◆ **What this task involves**
Format the lines below as a Markdown table with the columns Row and Line, numbering each line in order and leaving out any blank lines.

___ Data provided ___

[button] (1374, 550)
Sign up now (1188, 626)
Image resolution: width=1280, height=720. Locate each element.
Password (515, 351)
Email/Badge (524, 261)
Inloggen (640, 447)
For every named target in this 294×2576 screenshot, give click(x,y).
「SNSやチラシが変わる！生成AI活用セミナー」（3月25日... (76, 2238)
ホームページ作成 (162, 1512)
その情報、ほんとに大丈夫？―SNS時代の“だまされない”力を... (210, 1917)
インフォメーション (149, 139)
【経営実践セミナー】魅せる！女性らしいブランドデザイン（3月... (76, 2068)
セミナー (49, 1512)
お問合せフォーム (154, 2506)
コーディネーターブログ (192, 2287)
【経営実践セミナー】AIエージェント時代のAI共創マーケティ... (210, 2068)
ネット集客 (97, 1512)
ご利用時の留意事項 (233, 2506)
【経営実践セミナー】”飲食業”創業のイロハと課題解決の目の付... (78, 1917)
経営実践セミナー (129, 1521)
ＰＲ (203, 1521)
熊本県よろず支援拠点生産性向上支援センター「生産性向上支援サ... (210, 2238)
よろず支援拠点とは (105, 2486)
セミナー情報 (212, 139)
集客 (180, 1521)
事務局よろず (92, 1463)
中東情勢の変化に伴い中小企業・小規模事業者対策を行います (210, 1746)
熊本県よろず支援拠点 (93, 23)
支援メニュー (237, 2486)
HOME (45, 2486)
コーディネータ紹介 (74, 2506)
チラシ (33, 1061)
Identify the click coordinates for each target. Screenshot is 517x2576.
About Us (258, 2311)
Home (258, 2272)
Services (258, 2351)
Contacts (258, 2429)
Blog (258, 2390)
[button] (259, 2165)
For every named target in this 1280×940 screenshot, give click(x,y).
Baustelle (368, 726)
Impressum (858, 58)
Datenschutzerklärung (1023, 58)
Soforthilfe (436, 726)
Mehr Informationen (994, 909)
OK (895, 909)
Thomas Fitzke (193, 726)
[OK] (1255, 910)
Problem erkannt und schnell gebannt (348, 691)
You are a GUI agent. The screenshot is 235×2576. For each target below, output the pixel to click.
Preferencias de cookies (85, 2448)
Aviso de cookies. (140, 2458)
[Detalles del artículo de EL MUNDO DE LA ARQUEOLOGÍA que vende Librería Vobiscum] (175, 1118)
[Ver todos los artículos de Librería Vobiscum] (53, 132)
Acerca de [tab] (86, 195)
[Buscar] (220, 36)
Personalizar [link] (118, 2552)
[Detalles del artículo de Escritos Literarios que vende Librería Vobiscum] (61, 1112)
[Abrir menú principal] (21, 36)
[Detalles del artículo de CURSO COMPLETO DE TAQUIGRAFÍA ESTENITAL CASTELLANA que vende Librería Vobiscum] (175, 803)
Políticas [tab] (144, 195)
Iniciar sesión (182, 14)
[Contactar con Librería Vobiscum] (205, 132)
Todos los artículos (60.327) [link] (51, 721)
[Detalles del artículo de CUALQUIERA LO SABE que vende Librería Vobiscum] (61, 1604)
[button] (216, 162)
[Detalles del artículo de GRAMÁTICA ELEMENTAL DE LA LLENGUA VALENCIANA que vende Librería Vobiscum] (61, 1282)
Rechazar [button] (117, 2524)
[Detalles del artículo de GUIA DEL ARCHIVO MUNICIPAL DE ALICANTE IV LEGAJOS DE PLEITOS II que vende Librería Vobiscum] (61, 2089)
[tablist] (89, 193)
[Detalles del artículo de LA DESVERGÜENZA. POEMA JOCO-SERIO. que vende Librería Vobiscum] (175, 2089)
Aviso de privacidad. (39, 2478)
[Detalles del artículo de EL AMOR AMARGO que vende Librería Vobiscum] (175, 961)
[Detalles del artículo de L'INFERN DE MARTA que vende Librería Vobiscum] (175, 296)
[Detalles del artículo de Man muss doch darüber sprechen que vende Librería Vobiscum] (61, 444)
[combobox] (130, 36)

___

◆ **Exercise result**
| Row | Line |
|---|---|
| 1 | [button] (1374, 550) |
| 2 | Sign up now (1188, 626) |
| 3 | Image resolution: width=1280, height=720. Locate each element. |
| 4 | Password (515, 351) |
| 5 | Email/Badge (524, 261) |
| 6 | Inloggen (640, 447) |
| 7 | For every named target in this 294×2576 screenshot, give click(x,y). |
| 8 | 「SNSやチラシが変わる！生成AI活用セミナー」（3月25日... (76, 2238) |
| 9 | ホームページ作成 (162, 1512) |
| 10 | その情報、ほんとに大丈夫？―SNS時代の“だまされない”力を... (210, 1917) |
| 11 | インフォメーション (149, 139) |
| 12 | 【経営実践セミナー】魅せる！女性らしいブランドデザイン（3月... (76, 2068) |
| 13 | セミナー (49, 1512) |
| 14 | お問合せフォーム (154, 2506) |
| 15 | コーディネーターブログ (192, 2287) |
| 16 | 【経営実践セミナー】AIエージェント時代のAI共創マーケティ... (210, 2068) |
| 17 | ネット集客 (97, 1512) |
| 18 | ご利用時の留意事項 (233, 2506) |
| 19 | 【経営実践セミナー】”飲食業”創業のイロハと課題解決の目の付... (78, 1917) |
| 20 | 経営実践セミナー (129, 1521) |
| 21 | ＰＲ (203, 1521) |
| 22 | 熊本県よろず支援拠点生産性向上支援センター「生産性向上支援サ... (210, 2238) |
| 23 | よろず支援拠点とは (105, 2486) |
| 24 | セミナー情報 (212, 139) |
| 25 | 集客 (180, 1521) |
| 26 | 事務局よろず (92, 1463) |
| 27 | 中東情勢の変化に伴い中小企業・小規模事業者対策を行います (210, 1746) |
| 28 | 熊本県よろず支援拠点 (93, 23) |
| 29 | 支援メニュー (237, 2486) |
| 30 | HOME (45, 2486) |
| 31 | コーディネータ紹介 (74, 2506) |
| 32 | チラシ (33, 1061) |
| 33 | Identify the click coordinates for each target. Screenshot is 517x2576. |
| 34 | About Us (258, 2311) |
| 35 | Home (258, 2272) |
| 36 | Services (258, 2351) |
| 37 | Contacts (258, 2429) |
| 38 | Blog (258, 2390) |
| 39 | [button] (259, 2165) |
| 40 | For every named target in this 1280×940 screenshot, give click(x,y). |
| 41 | Baustelle (368, 726) |
| 42 | Impressum (858, 58) |
| 43 | Datenschutzerklärung (1023, 58) |
| 44 | Soforthilfe (436, 726) |
| 45 | Mehr Informationen (994, 909) |
| 46 | OK (895, 909) |
| 47 | Thomas Fitzke (193, 726) |
| 48 | [OK] (1255, 910) |
| 49 | Problem erkannt und schnell gebannt (348, 691) |
| 50 | You are a GUI agent. The screenshot is 235×2576. For each target below, output the pixel to click. |
| 51 | Preferencias de cookies (85, 2448) |
| 52 | Aviso de cookies. (140, 2458) |
| 53 | [Detalles del artículo de EL MUNDO DE LA ARQUEOLOGÍA que vende Librería Vobiscum] (175, 1118) |
| 54 | [Ver todos los artículos de Librería Vobiscum] (53, 132) |
| 55 | Acerca de [tab] (86, 195) |
| 56 | [Buscar] (220, 36) |
| 57 | Personalizar [link] (118, 2552) |
| 58 | [Detalles del artículo de Escritos Literarios que vende Librería Vobiscum] (61, 1112) |
| 59 | [Abrir menú principal] (21, 36) |
| 60 | [Detalles del artículo de CURSO COMPLETO DE TAQUIGRAFÍA ESTENITAL CASTELLANA que vende Librería Vobiscum] (175, 803) |
| 61 | Políticas [tab] (144, 195) |
| 62 | Iniciar sesión (182, 14) |
| 63 | [Contactar con Librería Vobiscum] (205, 132) |
| 64 | Todos los artículos (60.327) [link] (51, 721) |
| 65 | [Detalles del artículo de CUALQUIERA LO SABE que vende Librería Vobiscum] (61, 1604) |
| 66 | [button] (216, 162) |
| 67 | [Detalles del artículo de GRAMÁTICA ELEMENTAL DE LA LLENGUA VALENCIANA que vende Librería Vobiscum] (61, 1282) |
| 68 | Rechazar [button] (117, 2524) |
| 69 | [Detalles del artículo de GUIA DEL ARCHIVO MUNICIPAL DE ALICANTE IV LEGAJOS DE PLEITOS II que vende Librería Vobiscum] (61, 2089) |
| 70 | [tablist] (89, 193) |
| 71 | [Detalles del artículo de LA DESVERGÜENZA. POEMA JOCO-SERIO. que vende Librería Vobiscum] (175, 2089) |
| 72 | Aviso de privacidad. (39, 2478) |
| 73 | [Detalles del artículo de EL AMOR AMARGO que vende Librería Vobiscum] (175, 961) |
| 74 | [Detalles del artículo de L'INFERN DE MARTA que vende Librería Vobiscum] (175, 296) |
| 75 | [Detalles del artículo de Man muss doch darüber sprechen que vende Librería Vobiscum] (61, 444) |
| 76 | [combobox] (130, 36) |